April 29, 2013 10:11:45 AM
OXFORD -- "They don't know what 'they're' talking about."
"Why don't 'they' wait until they find out for sure?"
"I can't stand the way 'they' do that."
The "they" here is the news media.
And to each complaint, I would add, "amen."
And then I would say, "but ...."
When a fertilizer factory blows up in Texas, when children are shot in a school, when bombs go off in Boston ... when any news "breaks," it has become common that among the initial flurry of facts people read and hear, many will simply be wrong.
For the media, this is embarrassing.
For the news consumer, it's frustrating.
For the record, it's not going to get any better.
We of the press are not going to "learn our lesson." Immediacy is too valuable; it ranks right up there and often trumps accuracy.
The central component here is akin to the fog of war. The first telling of any story is rarely perfect. It takes a while for the smoke to clear, to sort things out, to determine what really happened as opposed to what appears to have happened.
Don't believe me? Ask Mississippi troopers. Doubtless they have been dispatched to "18-wheeler load of chickens overturned, blocking the Interstate, multiple-vehicle accidents," yet when they arrive find a farmer on the side of the road with a flat tire and a crate of hens in the bed of his pickup.
Think about your own experiences.
Even "reliable information" can be wrong.
My introduction to this was as a fledgling news reporter.
A riverboat that doubled as a community theatre burned at its moorings. The troupe that used the stage was giving the mayor grief for not working fast enough to authorize repairs of the city-owned boat.
In an interview, the mayor calmly and confidently told me he didn't understand why his critics were so animated because, after all, they had used the boat for free for years, hadn't paid a dime toward maintenance or upkeep.
The next day's edition with my bylined story accurately quoting the mayor was on the front page. I was pretty proud of it. Then I glanced over toward my boss's desk. There stood the president of the theatre guild waving something in the editor's face.
It was the troupe's rent receipts, signed by the city clerk.
I kept my job, but am still not sure how. I had clearly failed in a journalist's duty to provide truthful information. Now many years later, I can assure you that wasn't the last time I relayed something that turned out to be flat-out wrong.
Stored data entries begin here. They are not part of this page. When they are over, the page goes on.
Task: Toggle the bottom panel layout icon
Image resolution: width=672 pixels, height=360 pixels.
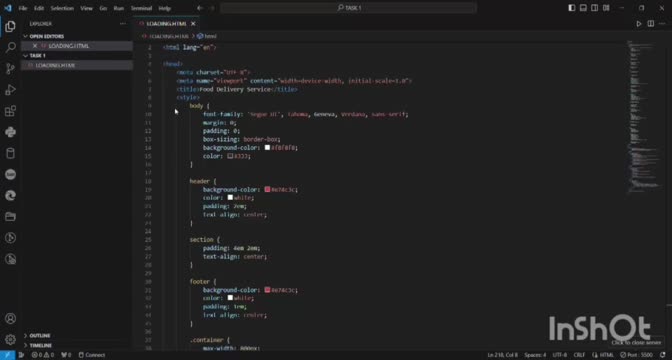Action: coord(583,8)
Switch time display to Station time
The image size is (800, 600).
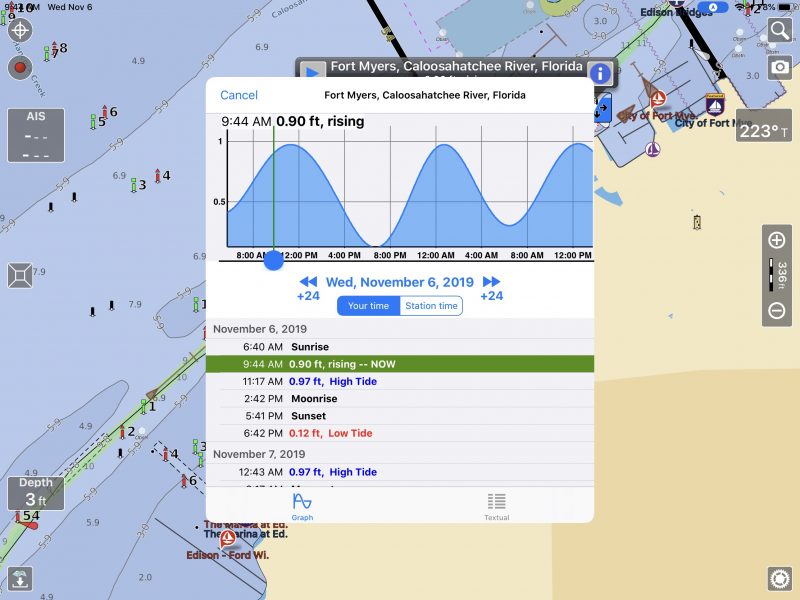431,306
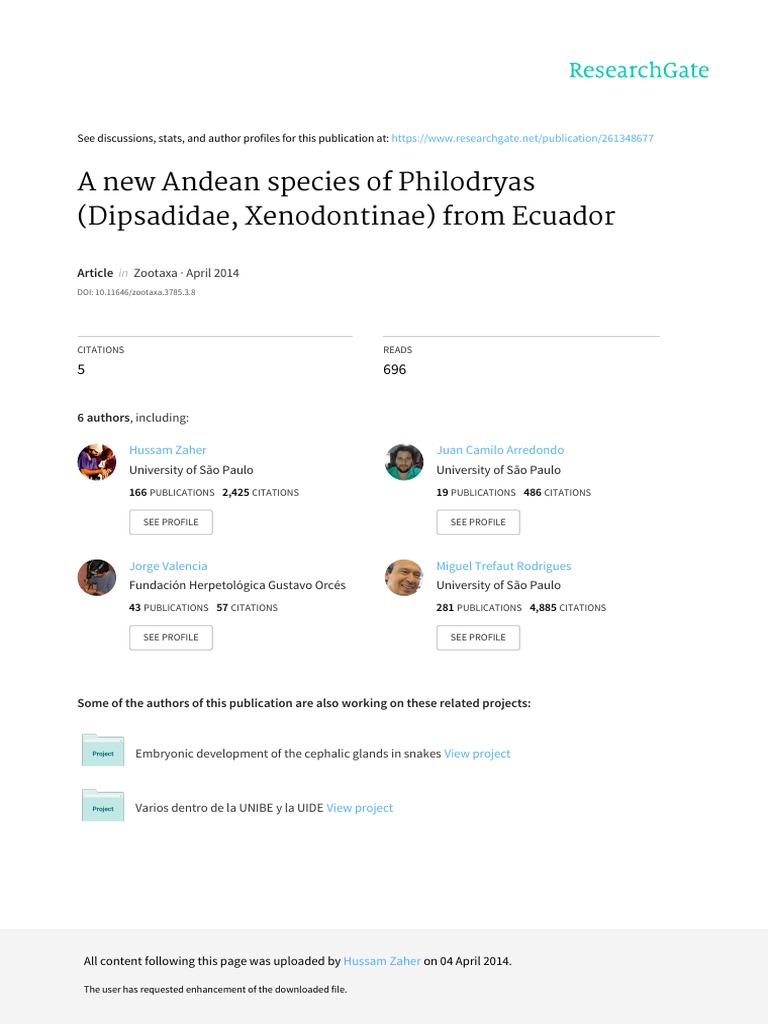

For what it's worth, I'll probably do it again, too.
What can't be forgiven, at least not as easily, is sloppy or indifferent reporting or pure speculation -- stringing together scattered facts into a template that suits a reporter's bias.
But it's entirely likely that a lot of the bogus information we hear and read during crisis reporting comes from reliable sources. Those sources are just like the mayor who misinformed me. He thought he was speaking accurately. I figured he knew what he was talking about.
Even the worst reporters rarely pull statements out of thin air. Someone has usually told them something, believing it to be correct. Later, at "oops time," the journalist, properly, takes the rap -- doesn't say, "but that's what I was told."
Reporting news is and has always been incremental. Even back when there was one newspaper and one newscast every 24 hours, stories changed day-to-day. What was accurate one day might not be the next. Today, with reporters and sources tweeting every second, a lot more of what we see and hear changes as more becomes known and verified.
We can be confident in the basics. There were bomb blasts in Boston near the marathon finish line. People were killed. People were hurt. Beyond that, what we get is not the pure, absolute, complete, final truth we seek. It is the best available version of the truth at the moment.
As news consumers, we don't like this. It's frustrating. We condemn the media. "You can't believe anything they say" or "Why don't they hire people who know how to do their jobs?"
If we reflect on those statements, fair-minded folks will be more understanding.
The story keeps changing because, well, the story keeps changing. Ultimately, truth is truth. In news reporting, the path and process of finding and reporting it is rarely perfect.